Cognition, Behavior, and Memory
Author: Fernanda Mariana Silva | Email: fernandamariana2305@gmail.com
Fernanda Mariana Silva1°, María Florencia Acutain1°,Luisina Castellari1°, Abril Muñoz1°, Verónica Baez1°2°
1° Instituto de Biología Celular y Neurociencia (IBCN)-CONICET
2° 1UA de HIstología, Embriología, Biología Celular y Genética. Facultad de Medicina – UBA
N-methyl D-Aspartate receptors (NMDAR) are glutamate-gated ion channels that play a role in synaptic plasticity, memory, learning and neurodevelopment. NMDAR are classified into different subtypes according to their subunit composition. One of the most expressed subtypes in the adult brain is GluN2A-NMDAR. The expression of GluN2A subunit is essential for maturation, stabilization and refinement of synaptic connections. In this study, we aimed to evaluate the effects of decreased GluN2A expression in the CA1 region of the dorsal hippocampus of Wistar rats.
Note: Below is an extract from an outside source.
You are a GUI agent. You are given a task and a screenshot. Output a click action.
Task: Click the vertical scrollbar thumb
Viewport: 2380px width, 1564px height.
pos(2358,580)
To this end, male and female young adult Wistar rats were injected with adeno-associated vectors containing a shRNA against GluN2A or a “scramble” sequence (AAV-shsc). After 14 DPI, a series of behavioral tasks were performed to evaluate spatial memories and social behavior. The results showed that animals injected with the AAV-sh2A (GluN2A-KD) exhibited differences in both spatial and social behavior. GluN2A-KD male rats, but not females, exhibited long-term spatial memories only when the tasks involved several days of training. Regarding social behavior, results showed that both male and female GluN2A-KD rats preserved the social interest. However, GluN2A-KD rats recognized a novel same-sex rat only in certain types of tasks. These results suggest that decreased GluN2A expression in the hippocampus of Wistar rats might lead to sex-dependent deficits in spatial memory, as well as an impairment in social recognition.